What the exercise asks -
Drop all pictures and repeat exactly the lines from the line holding "The width and height of the screenshot is (1600, 850)." through the end of the records.

╭─ Data excerpts

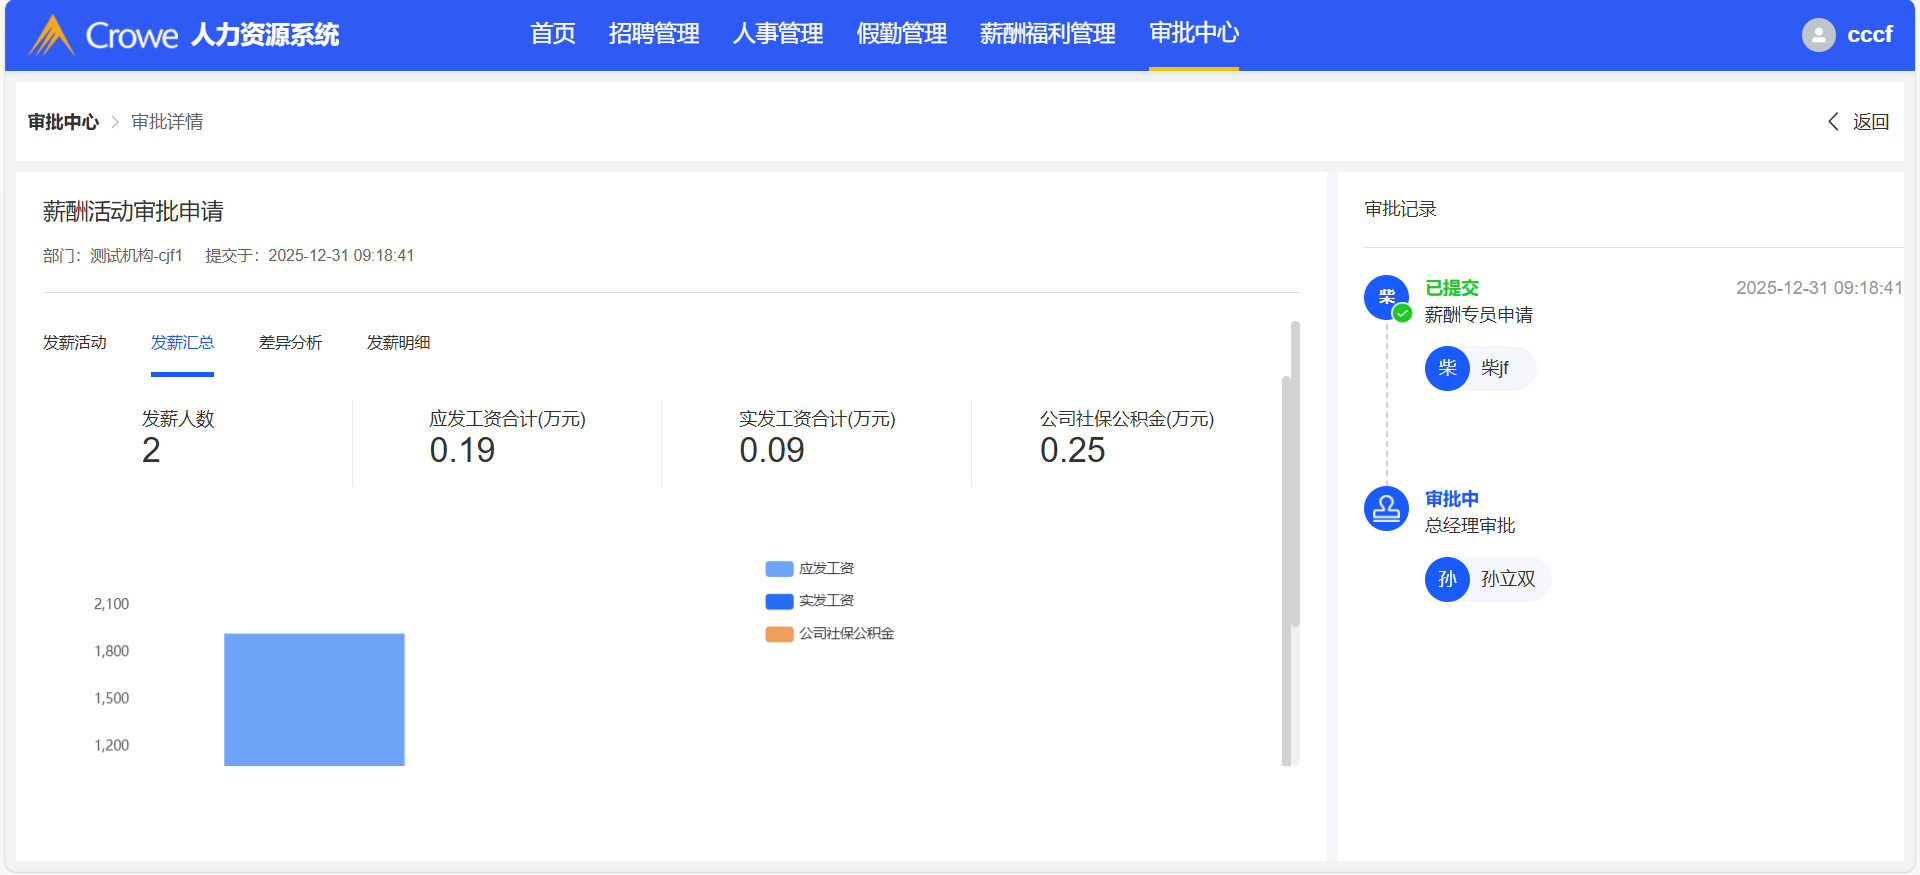The height and width of the screenshot is (875, 1920).
Task: Click the Crowe logo icon
Action: click(51, 35)

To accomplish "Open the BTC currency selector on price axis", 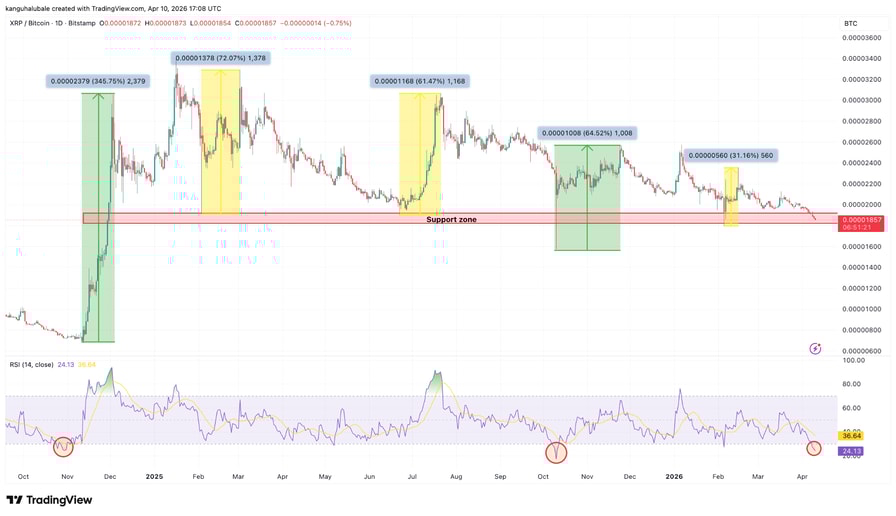I will click(x=850, y=23).
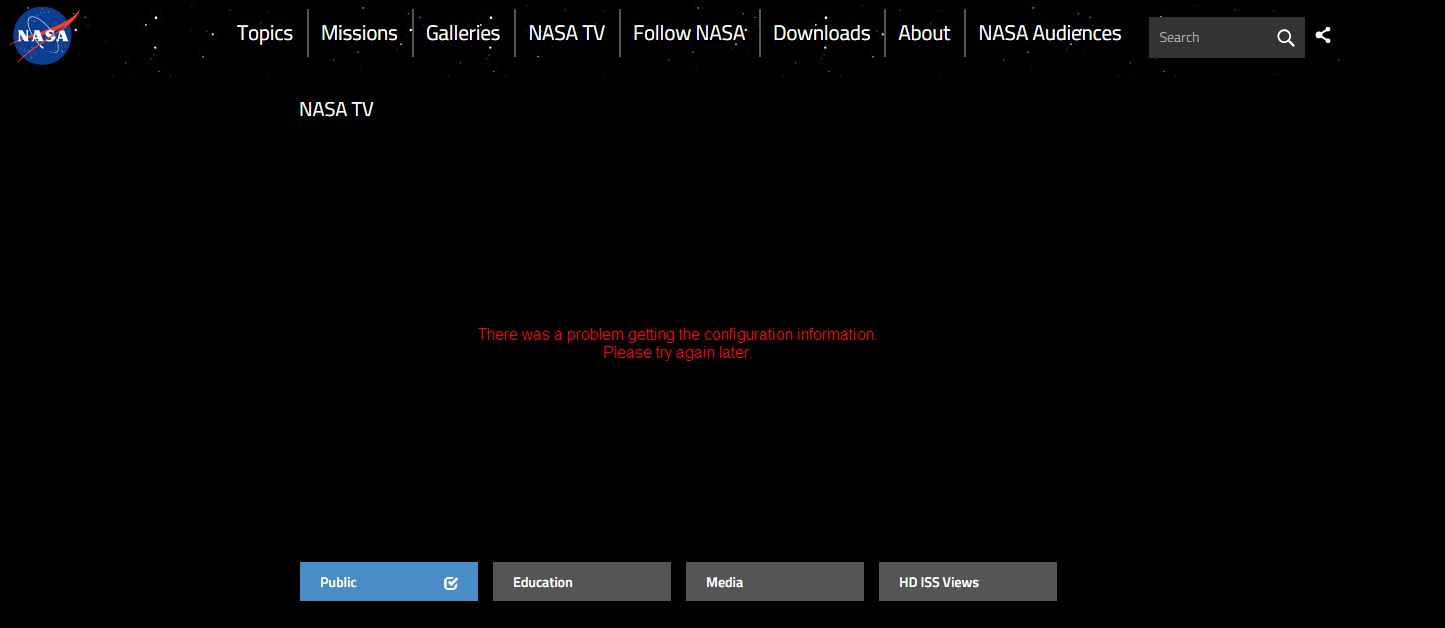Click inside the Search input field

(x=1205, y=38)
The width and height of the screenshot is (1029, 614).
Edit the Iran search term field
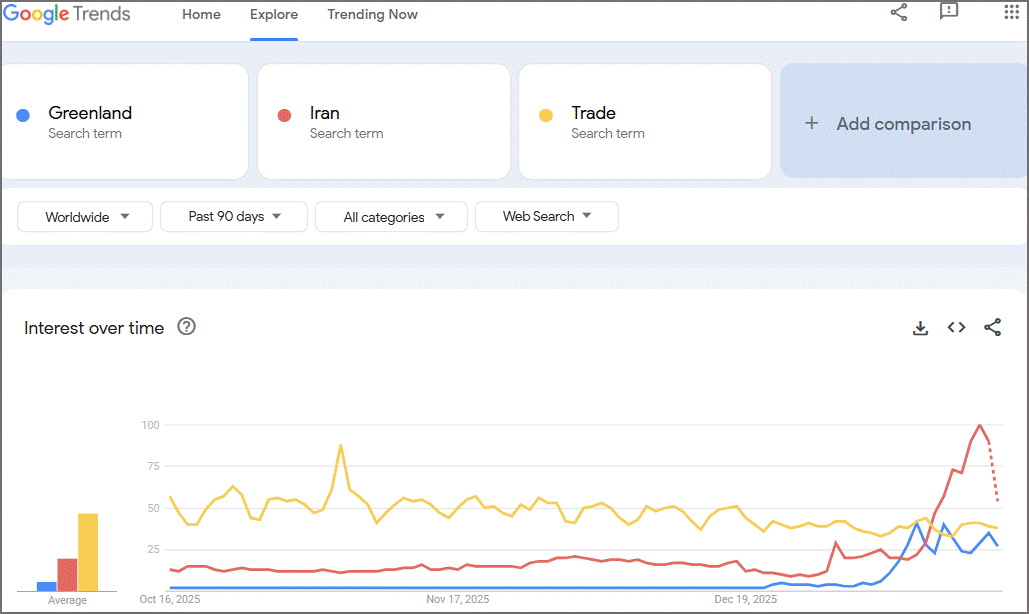pos(384,121)
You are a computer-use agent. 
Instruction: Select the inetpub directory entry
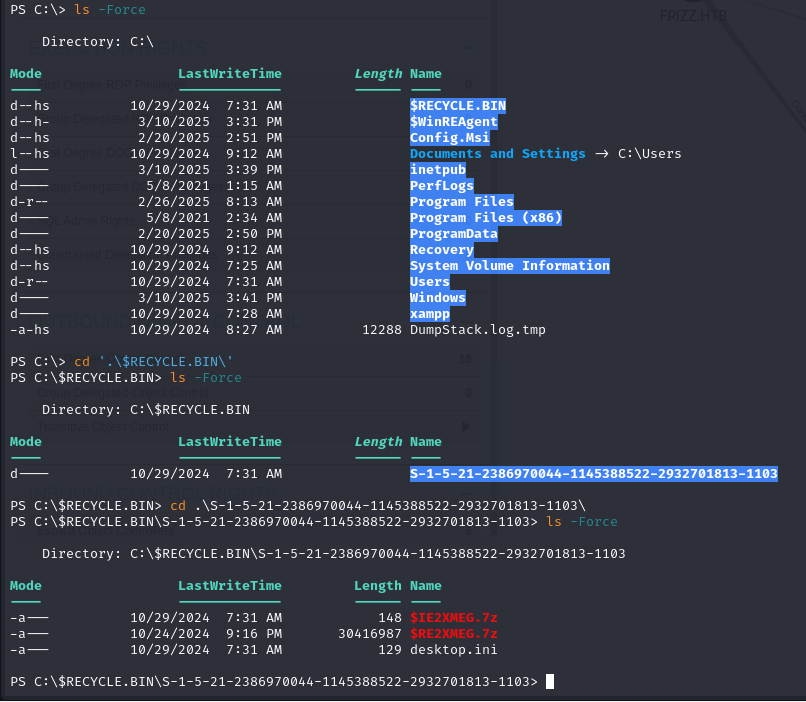coord(437,170)
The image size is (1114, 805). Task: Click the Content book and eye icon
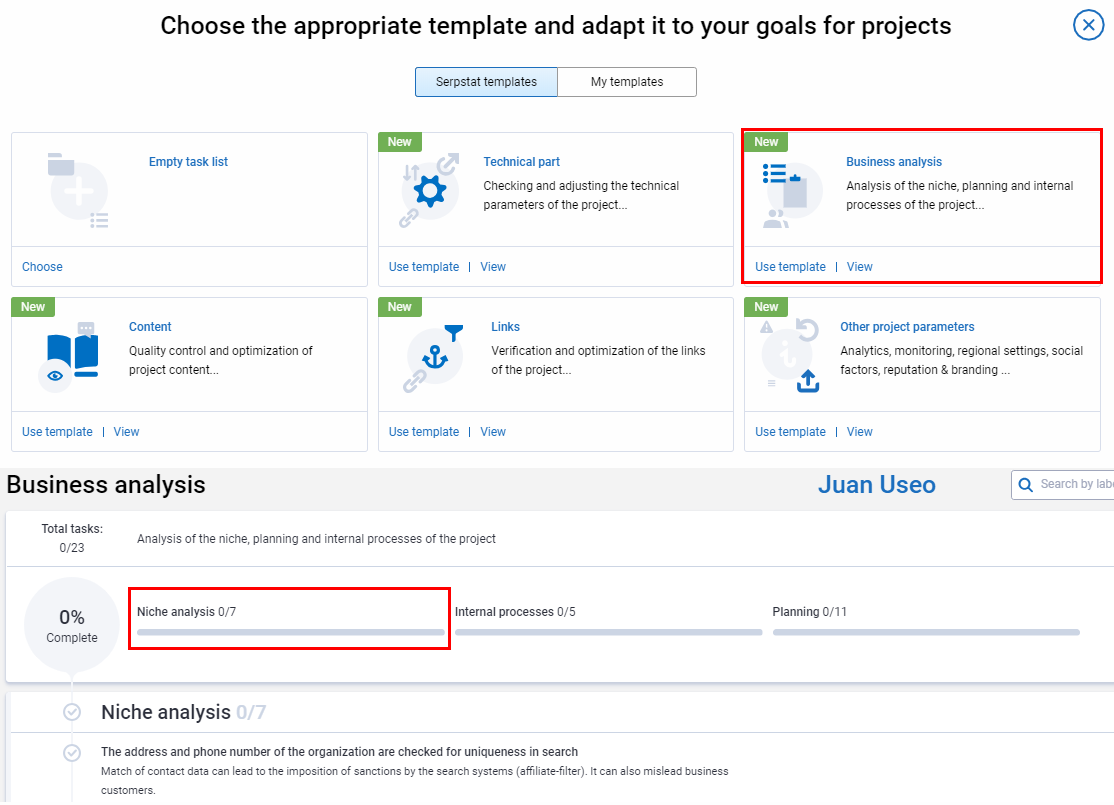(x=72, y=358)
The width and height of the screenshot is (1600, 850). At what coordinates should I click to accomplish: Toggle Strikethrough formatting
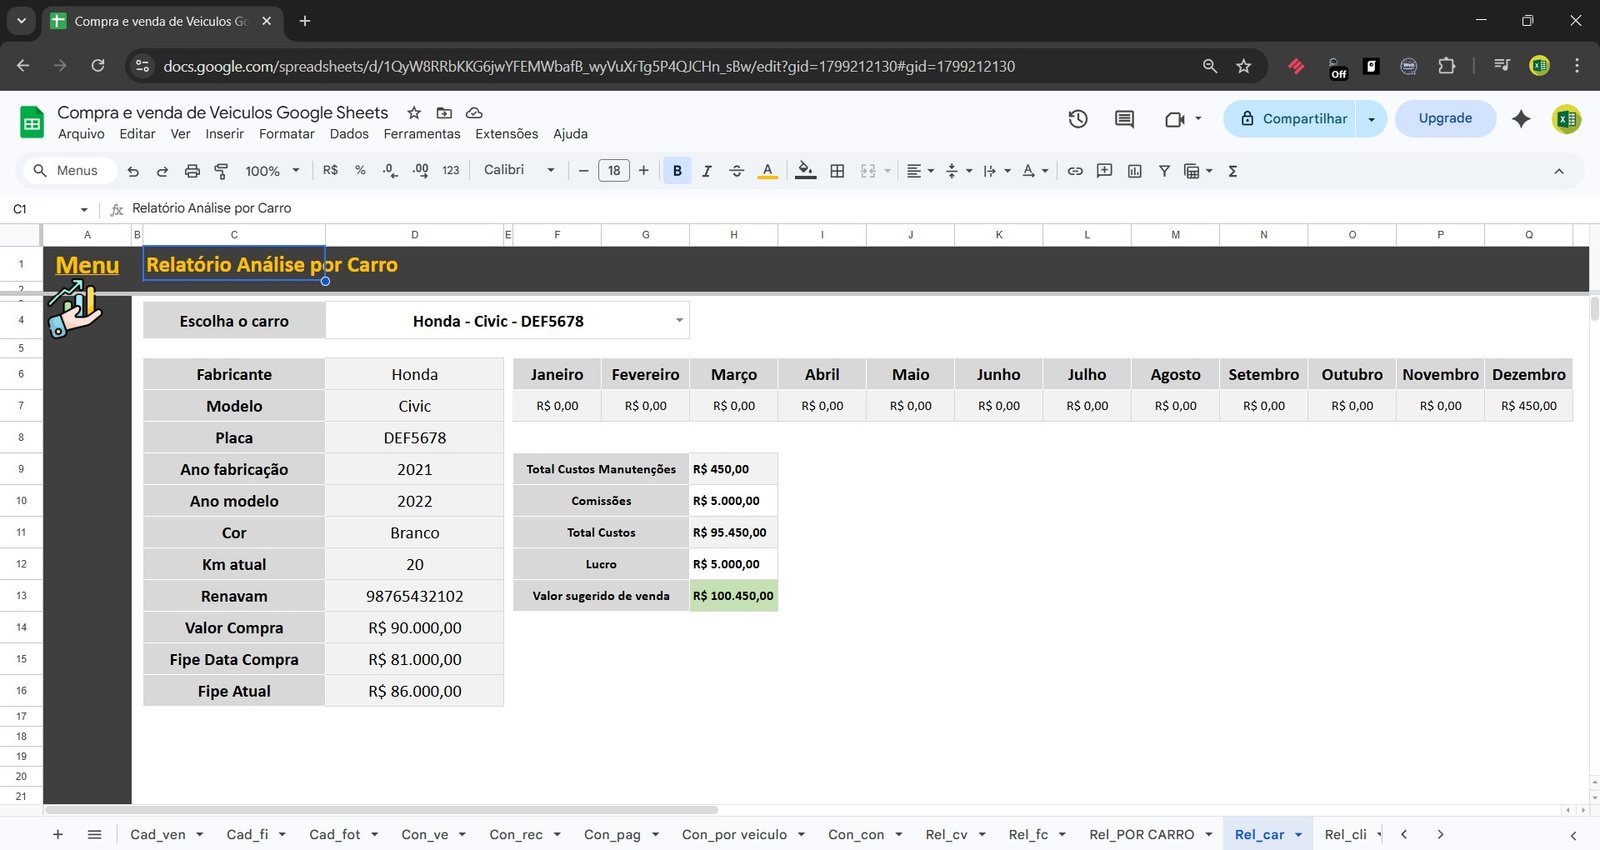pyautogui.click(x=737, y=171)
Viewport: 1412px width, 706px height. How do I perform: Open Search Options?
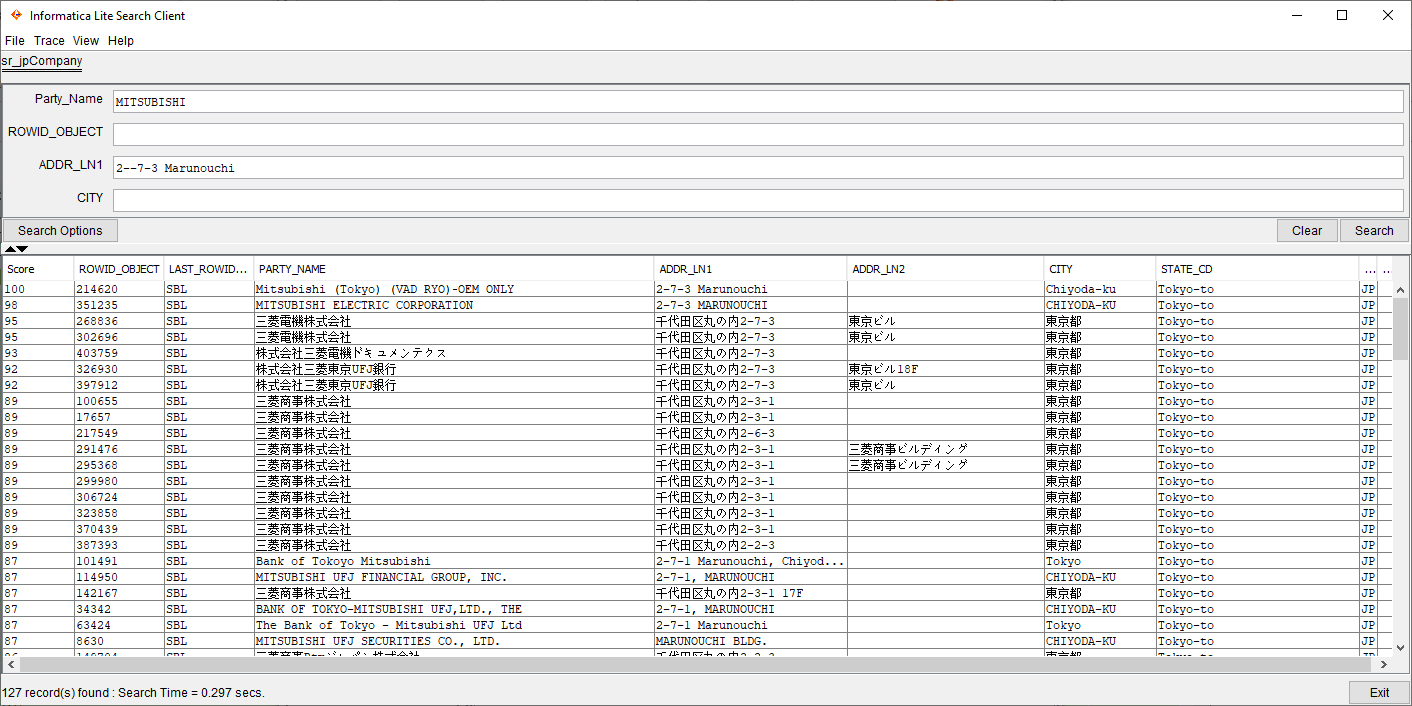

╰─

Written solution -
The width and height of the screenshot is (1600, 850). At what coordinates should I click to accomplish: Toggle Strikethrough formatting
pyautogui.click(x=737, y=171)
Viewport: 1412px width, 706px height. How do I perform: Open Search Options?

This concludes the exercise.